DATASET EXTRACT START

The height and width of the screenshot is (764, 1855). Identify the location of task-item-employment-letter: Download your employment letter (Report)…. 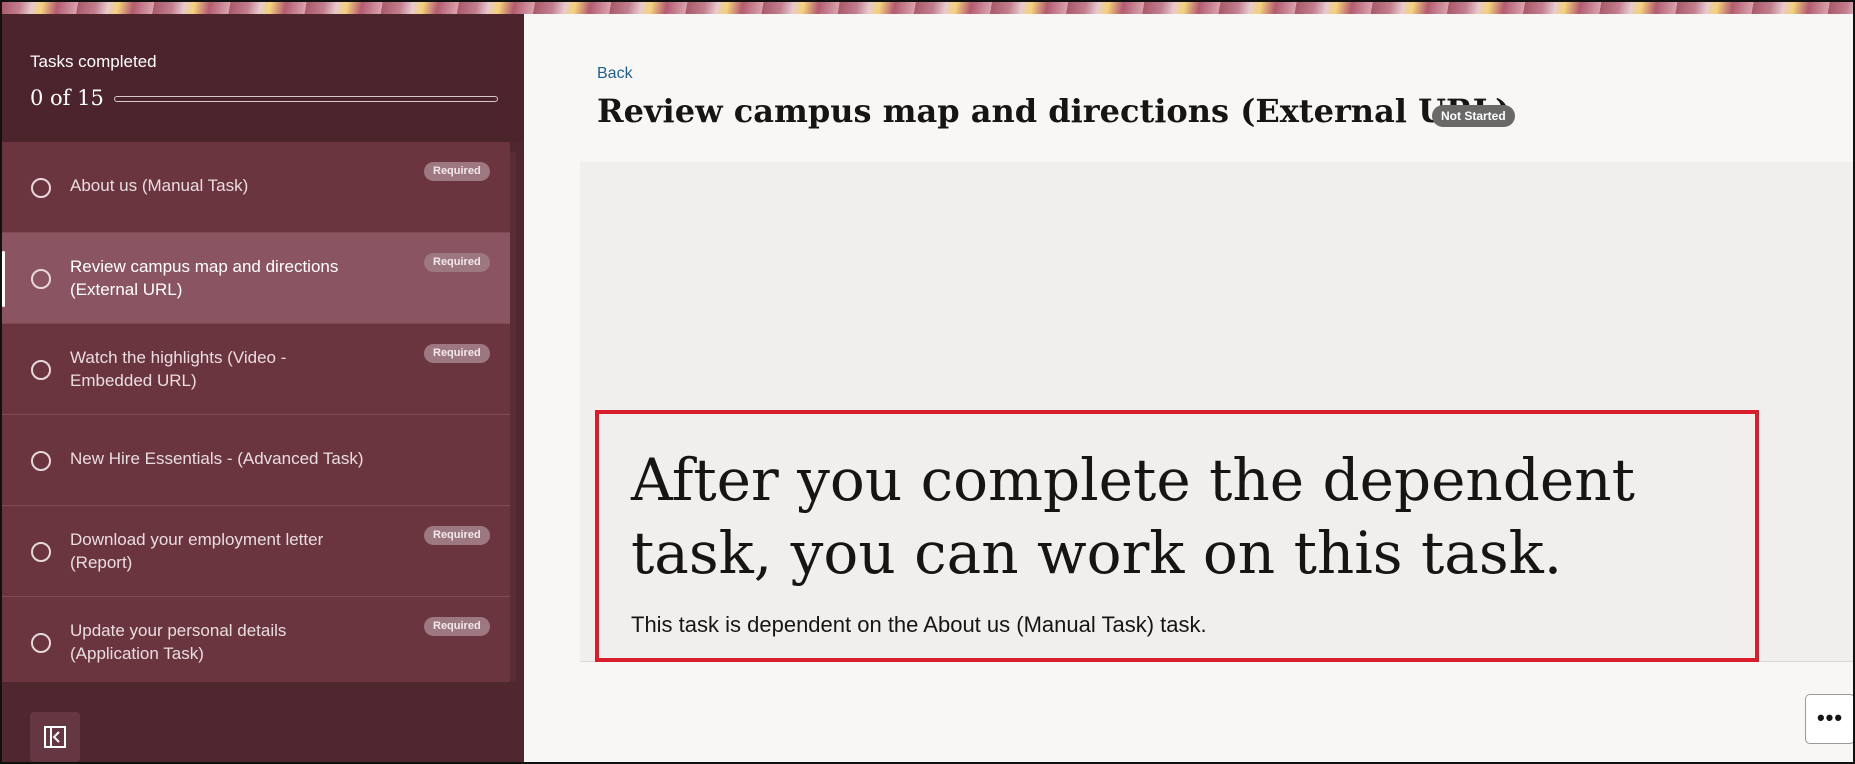
(256, 552).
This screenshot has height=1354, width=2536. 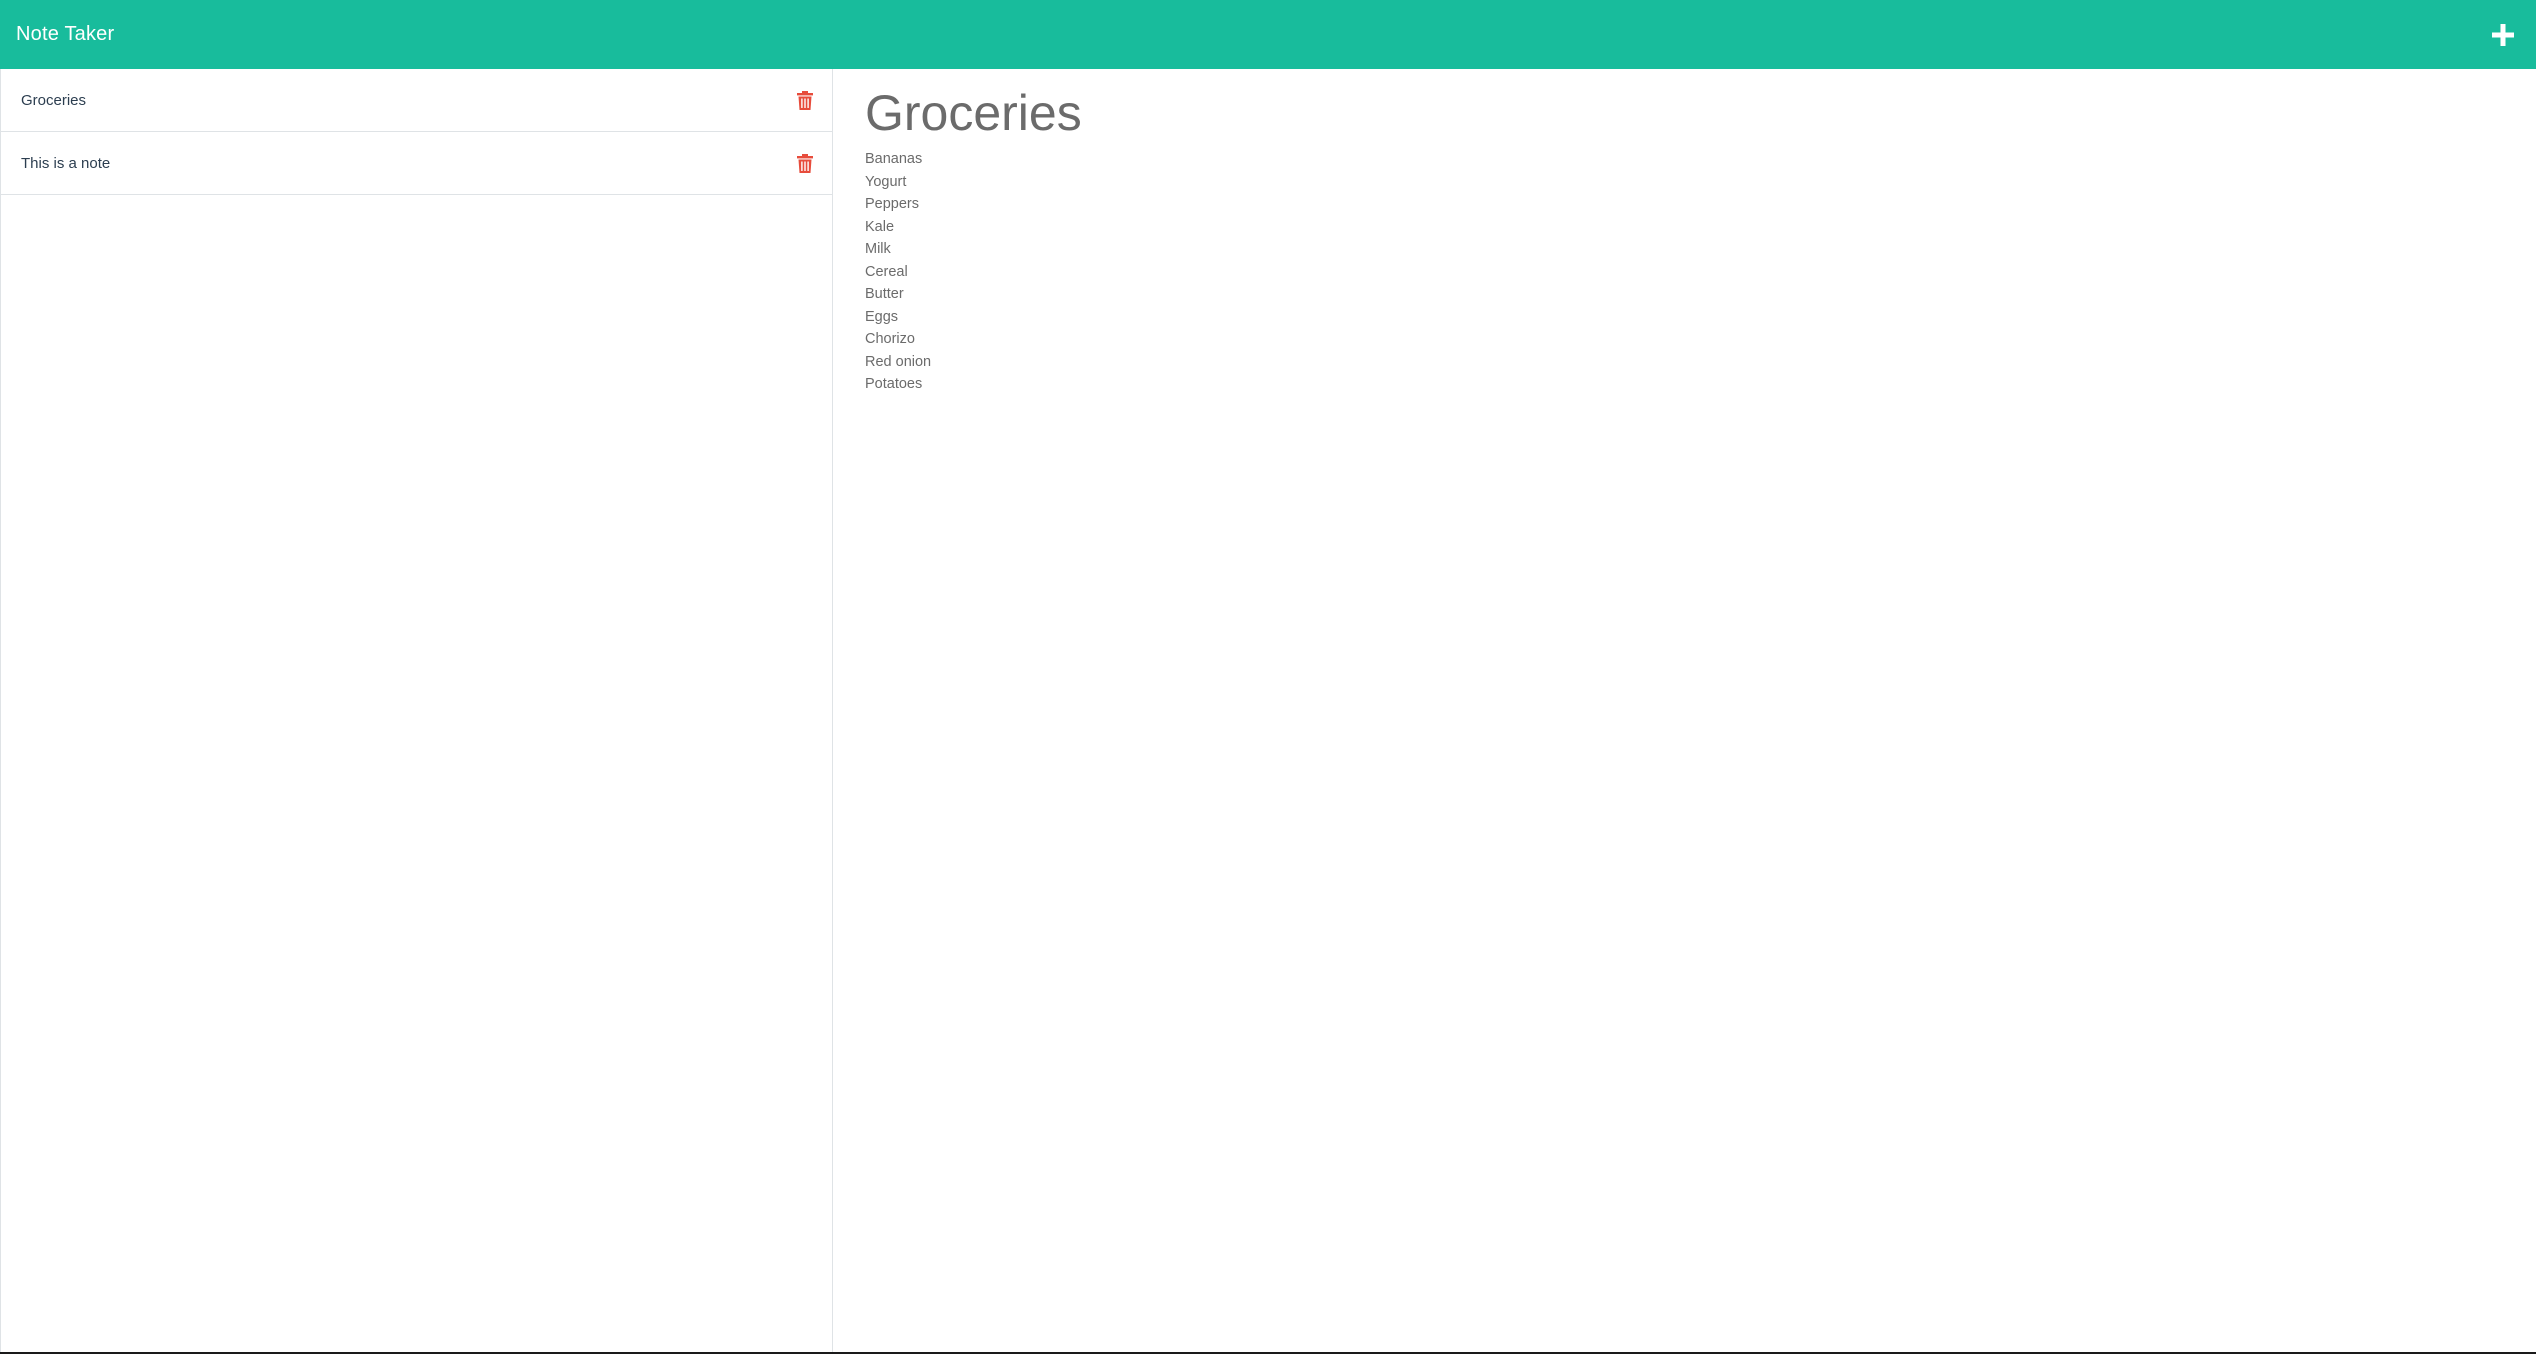 I want to click on note-line: Potatoes, so click(x=894, y=384).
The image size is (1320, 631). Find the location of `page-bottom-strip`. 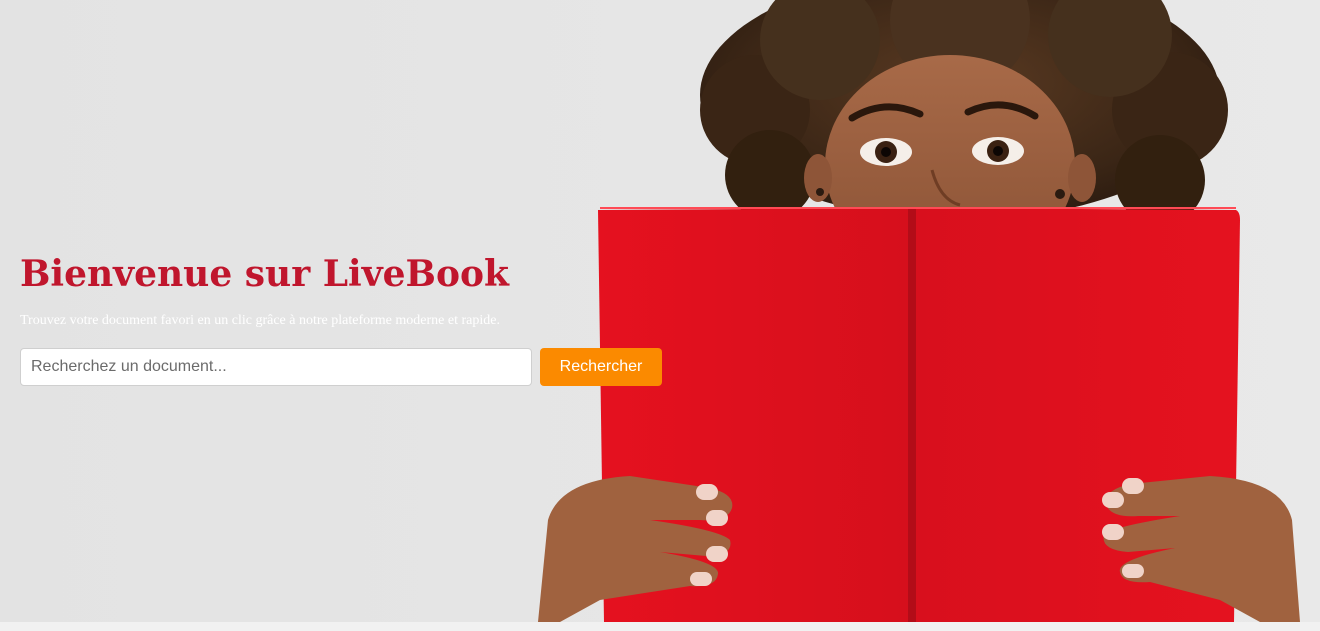

page-bottom-strip is located at coordinates (660, 626).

DATASET EXTRACT END

WORK TASK |
Copy the data word for word, starting at the line that contains "The image size" and stopping after the last line of the data. Leave the pictures out.

RESULT FOR THIS TASK |
The image size is (1320, 631). Find the location of `page-bottom-strip`. 

page-bottom-strip is located at coordinates (660, 626).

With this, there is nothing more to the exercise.